In our original opinion we held that under the provisions of Title 52, R. C. S. of Texas, 1925, and under Article 3269, which is a part of said title, the County Court, on appeal, has jurisdiction to try and determine all matters in dispute between the parties to this suit, and therefore no necessity exists for invoking the powers of the District Court, as a court of equity.

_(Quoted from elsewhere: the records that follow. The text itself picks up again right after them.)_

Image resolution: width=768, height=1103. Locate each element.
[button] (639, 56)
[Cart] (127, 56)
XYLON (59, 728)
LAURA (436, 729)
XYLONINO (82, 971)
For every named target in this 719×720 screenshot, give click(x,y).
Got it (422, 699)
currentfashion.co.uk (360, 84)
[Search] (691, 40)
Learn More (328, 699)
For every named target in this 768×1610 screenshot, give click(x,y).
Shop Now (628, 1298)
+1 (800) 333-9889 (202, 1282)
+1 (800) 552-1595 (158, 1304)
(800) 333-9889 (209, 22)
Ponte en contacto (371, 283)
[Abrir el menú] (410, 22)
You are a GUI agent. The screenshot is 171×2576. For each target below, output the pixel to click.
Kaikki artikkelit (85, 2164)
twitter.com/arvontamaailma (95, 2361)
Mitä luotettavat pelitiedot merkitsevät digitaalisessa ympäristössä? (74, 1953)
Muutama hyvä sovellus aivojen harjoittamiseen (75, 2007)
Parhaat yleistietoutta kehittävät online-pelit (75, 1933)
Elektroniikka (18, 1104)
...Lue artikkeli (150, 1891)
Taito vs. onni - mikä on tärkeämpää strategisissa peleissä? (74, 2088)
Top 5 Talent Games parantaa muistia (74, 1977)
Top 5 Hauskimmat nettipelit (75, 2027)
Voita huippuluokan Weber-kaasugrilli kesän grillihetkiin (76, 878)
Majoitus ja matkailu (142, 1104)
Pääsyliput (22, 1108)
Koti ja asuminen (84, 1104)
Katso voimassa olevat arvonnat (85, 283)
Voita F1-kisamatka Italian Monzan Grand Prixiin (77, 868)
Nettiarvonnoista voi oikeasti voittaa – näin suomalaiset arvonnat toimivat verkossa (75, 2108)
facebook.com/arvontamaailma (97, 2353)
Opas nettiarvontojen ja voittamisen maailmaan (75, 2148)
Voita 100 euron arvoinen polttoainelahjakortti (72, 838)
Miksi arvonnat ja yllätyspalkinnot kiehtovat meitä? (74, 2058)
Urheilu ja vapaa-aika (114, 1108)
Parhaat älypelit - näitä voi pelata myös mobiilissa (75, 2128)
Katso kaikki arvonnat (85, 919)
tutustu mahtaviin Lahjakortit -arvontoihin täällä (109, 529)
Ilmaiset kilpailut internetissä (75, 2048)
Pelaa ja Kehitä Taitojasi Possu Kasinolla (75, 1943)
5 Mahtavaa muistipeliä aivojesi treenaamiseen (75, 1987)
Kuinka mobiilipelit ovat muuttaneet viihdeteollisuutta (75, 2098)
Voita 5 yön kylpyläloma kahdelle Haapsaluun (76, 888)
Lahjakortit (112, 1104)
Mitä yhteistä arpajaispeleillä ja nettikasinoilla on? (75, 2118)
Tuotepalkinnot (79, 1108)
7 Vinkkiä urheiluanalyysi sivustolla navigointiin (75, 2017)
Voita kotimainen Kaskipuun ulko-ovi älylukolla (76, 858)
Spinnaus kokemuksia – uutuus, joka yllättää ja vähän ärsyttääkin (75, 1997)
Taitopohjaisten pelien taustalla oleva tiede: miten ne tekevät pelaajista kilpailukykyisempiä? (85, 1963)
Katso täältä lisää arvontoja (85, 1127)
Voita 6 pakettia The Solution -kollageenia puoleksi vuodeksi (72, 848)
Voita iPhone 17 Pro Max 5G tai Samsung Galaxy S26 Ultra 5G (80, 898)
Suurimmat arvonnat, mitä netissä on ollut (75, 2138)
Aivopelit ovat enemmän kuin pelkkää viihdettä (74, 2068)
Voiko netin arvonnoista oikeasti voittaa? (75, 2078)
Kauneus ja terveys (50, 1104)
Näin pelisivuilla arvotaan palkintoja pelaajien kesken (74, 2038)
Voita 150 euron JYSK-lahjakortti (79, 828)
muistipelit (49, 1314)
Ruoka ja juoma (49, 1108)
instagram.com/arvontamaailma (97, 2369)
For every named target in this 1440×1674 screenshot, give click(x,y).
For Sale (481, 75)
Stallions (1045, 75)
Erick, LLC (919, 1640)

On motion for rehearing the appellee, Gary, insists that said Article 3269 has no application, and that said article is applicable only to those cases wherein, "those having the right of eminent domain are sued for property or for damages to property occupied by it," etc. A reading of our original opinion will show that we held that under the provisions of Title 52, and said article, the County Court has jurisdiction to determine on appeal the issues here involved. We are of the opinion that even if said Article 3269 does not apply to this case that under the various provisions of said Title the County Court has ample power and jurisdiction to adjudicate and settle all matters in dispute in this suit, and that there is no necessity to invoke the jurisdiction of the District Court, as a court of equity to protect any right of appellee in the premises. We think this holding is settled by the authorities cited in our original opinion, and the plain provisions of the various statutes on the subject included under said Title 52. *Page 481
We have carefully read and considered appellee's motion for rehearing, and the very able argument in support thereof, but we still adhere to our original opinion, to the effect that the County Court has power and jurisdiction to adjudicate all matters involved between the parties to this suit.
We therefore recommend that said motion be in all things overruled.